REQUIRED WORK. In the entries below, find the line containing "Articles (32, 1896)" and the line containing "Essay Writing (42, 1995)". Copy those two lines and everything between them exactly, and only that.

DATA.
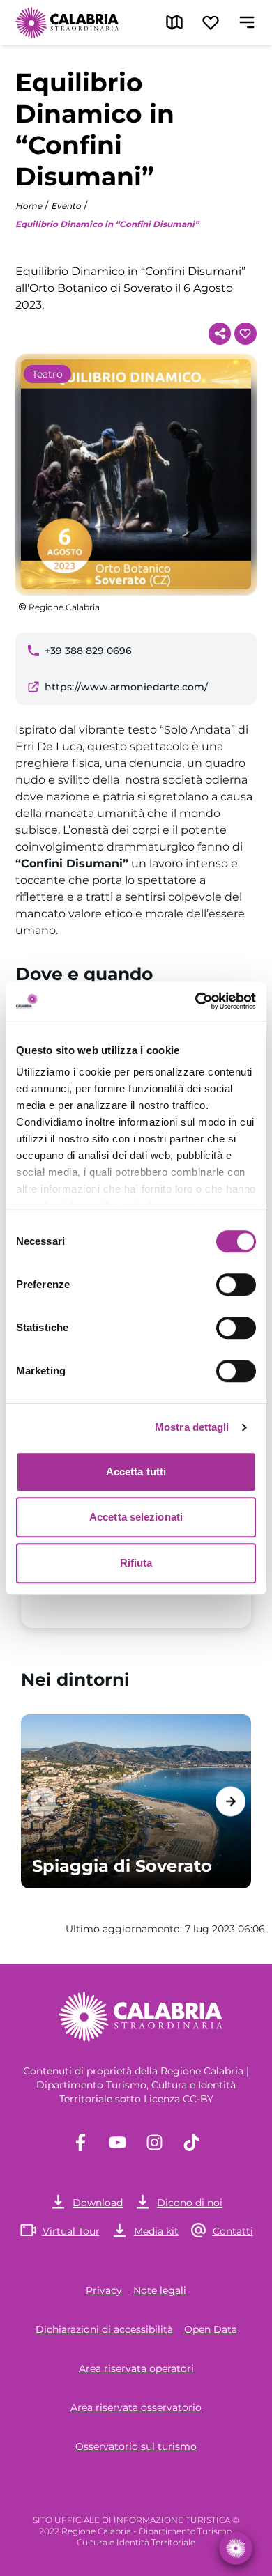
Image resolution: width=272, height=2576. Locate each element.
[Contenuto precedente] (41, 1801)
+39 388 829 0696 (88, 650)
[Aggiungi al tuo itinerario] (245, 334)
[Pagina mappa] (174, 22)
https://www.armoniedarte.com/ (126, 687)
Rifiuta (136, 1563)
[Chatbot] (236, 2548)
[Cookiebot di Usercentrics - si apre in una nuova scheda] (195, 1001)
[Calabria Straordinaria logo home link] (67, 22)
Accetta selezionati (136, 1517)
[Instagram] (154, 2142)
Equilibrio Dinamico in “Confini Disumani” (107, 224)
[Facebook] (80, 2142)
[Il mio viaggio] (210, 22)
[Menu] (247, 22)
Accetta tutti (136, 1471)
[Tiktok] (191, 2142)
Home (28, 206)
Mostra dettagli (192, 1427)
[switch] (236, 1284)
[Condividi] (220, 334)
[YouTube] (117, 2142)
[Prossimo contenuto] (230, 1801)
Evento (66, 206)
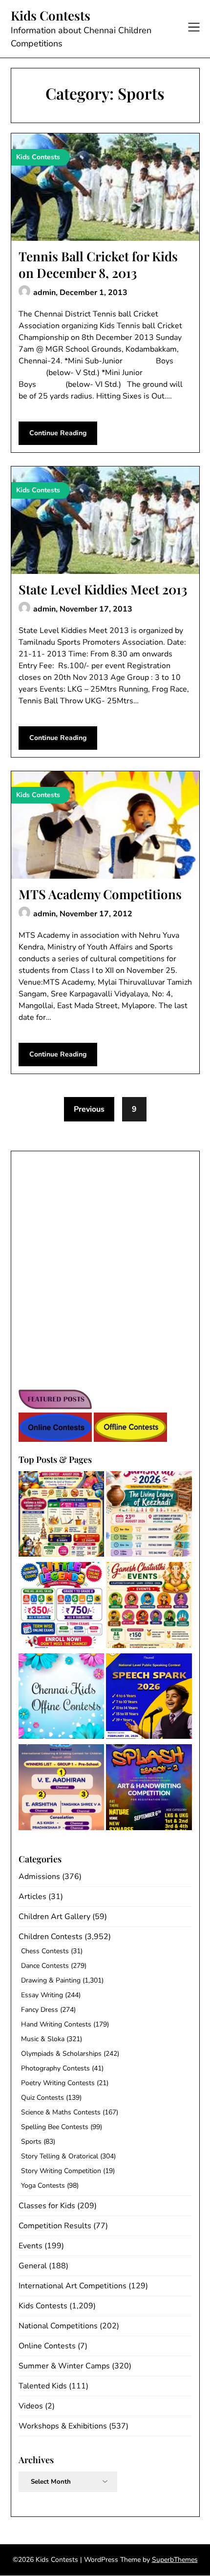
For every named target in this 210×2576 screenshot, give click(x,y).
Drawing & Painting (51, 1980)
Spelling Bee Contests (54, 2127)
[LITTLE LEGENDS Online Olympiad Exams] (62, 1606)
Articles (32, 1896)
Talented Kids (43, 2386)
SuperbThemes (175, 2559)
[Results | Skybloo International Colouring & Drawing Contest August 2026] (62, 1789)
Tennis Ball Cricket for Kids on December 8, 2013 (98, 264)
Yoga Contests (43, 2185)
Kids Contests (50, 15)
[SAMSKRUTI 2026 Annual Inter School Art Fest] (149, 1516)
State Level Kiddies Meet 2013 (103, 589)
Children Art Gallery (54, 1916)
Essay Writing (42, 1995)
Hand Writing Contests (56, 2024)
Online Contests (47, 2346)
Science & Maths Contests (61, 2112)
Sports (31, 2141)
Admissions (39, 1876)
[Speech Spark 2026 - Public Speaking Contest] (149, 1698)
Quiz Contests (42, 2097)
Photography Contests (55, 2068)
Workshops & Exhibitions (63, 2426)
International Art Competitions (72, 2285)
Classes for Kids (47, 2205)
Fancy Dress (39, 2009)
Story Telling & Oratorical (59, 2156)
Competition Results (55, 2225)
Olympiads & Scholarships (61, 2053)
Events (30, 2245)
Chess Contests (45, 1951)
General (33, 2265)
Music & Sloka (42, 2039)
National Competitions (58, 2326)
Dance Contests (45, 1965)
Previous (89, 1109)
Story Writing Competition (61, 2170)
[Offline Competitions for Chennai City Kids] (62, 1698)
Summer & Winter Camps (64, 2366)
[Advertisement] (105, 1267)
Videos (31, 2406)
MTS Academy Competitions (100, 894)
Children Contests (51, 1936)
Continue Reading (57, 433)
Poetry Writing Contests (58, 2083)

SOLUTION FOR THIS TASK.
Articles (32, 1896)
Talented Kids (43, 2386)
SuperbThemes (175, 2559)
[Results | Skybloo International Colouring & Drawing Contest August 2026] (62, 1789)
Tennis Ball Cricket for Kids on December 8, 2013 (98, 264)
Yoga Contests (43, 2185)
Kids Contests (50, 15)
[SAMSKRUTI 2026 Annual Inter School Art Fest] (149, 1516)
State Level Kiddies Meet 2013 (103, 589)
Children Art Gallery (54, 1916)
Essay Writing (42, 1995)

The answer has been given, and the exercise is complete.